SMTPS was a hack that was invented before RFC 2487 came out. I regard
its use as obsolete, and any software that uses it as "legacy".
> Philip, I know you said it would probably never happen, but I would like
> to add this to the Exim Wish List anyway. The ability to handle both
> STARTTLS and SMTPS, from a single Exim, on different ports.
I do not like this idea, because it encourages the continued use of
non-standards. I think there's already enough in Exim - you can use "a
single Exim" on different ports - but you have to run two daemon
processes. However, you do not need two different configs.

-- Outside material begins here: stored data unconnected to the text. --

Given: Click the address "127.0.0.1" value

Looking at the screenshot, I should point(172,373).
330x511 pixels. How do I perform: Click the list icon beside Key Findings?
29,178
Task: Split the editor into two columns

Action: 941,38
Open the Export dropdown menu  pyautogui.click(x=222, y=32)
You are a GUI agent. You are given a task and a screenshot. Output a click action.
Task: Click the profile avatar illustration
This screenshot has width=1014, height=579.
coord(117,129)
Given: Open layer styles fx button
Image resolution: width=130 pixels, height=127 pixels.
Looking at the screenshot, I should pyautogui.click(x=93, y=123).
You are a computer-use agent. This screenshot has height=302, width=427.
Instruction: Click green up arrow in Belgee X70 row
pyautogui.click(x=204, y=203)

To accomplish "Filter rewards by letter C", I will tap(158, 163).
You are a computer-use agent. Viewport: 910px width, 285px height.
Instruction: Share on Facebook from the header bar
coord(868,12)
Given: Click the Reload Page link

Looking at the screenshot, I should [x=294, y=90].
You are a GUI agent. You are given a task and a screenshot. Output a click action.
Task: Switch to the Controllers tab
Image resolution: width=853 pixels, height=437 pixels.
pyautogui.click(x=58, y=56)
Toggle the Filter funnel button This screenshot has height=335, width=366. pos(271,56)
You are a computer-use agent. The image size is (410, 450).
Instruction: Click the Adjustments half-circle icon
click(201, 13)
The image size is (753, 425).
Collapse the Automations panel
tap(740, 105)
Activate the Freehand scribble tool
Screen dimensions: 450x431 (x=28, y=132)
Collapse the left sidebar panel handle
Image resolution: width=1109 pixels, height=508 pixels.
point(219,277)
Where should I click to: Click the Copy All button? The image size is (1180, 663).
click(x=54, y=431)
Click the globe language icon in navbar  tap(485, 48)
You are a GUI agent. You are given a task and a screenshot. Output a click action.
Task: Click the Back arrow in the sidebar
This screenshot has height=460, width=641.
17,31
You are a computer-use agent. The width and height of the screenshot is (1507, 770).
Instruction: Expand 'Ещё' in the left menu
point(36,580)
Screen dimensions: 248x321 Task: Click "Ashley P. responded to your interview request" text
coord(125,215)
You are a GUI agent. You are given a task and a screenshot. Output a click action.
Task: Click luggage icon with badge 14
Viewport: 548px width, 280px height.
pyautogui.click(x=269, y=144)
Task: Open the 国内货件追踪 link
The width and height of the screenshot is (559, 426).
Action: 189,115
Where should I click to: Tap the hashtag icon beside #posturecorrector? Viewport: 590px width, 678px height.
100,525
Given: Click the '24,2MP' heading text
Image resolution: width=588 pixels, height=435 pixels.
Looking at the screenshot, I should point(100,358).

> It is certainly the case that work-arounds exist
> (two-daemon solutions). But this is not quite satisfying.
Why are two daemons so unsatisfying?
> I don't think we ever need both STARTTLS and SMTPS on the same port?
That is unimplementable. How does the server know?
Philip
--
Philip Hazel University of Cambridge Computing Service,
ph10@??? Cambridge, England. Phone: +44 1223 334714.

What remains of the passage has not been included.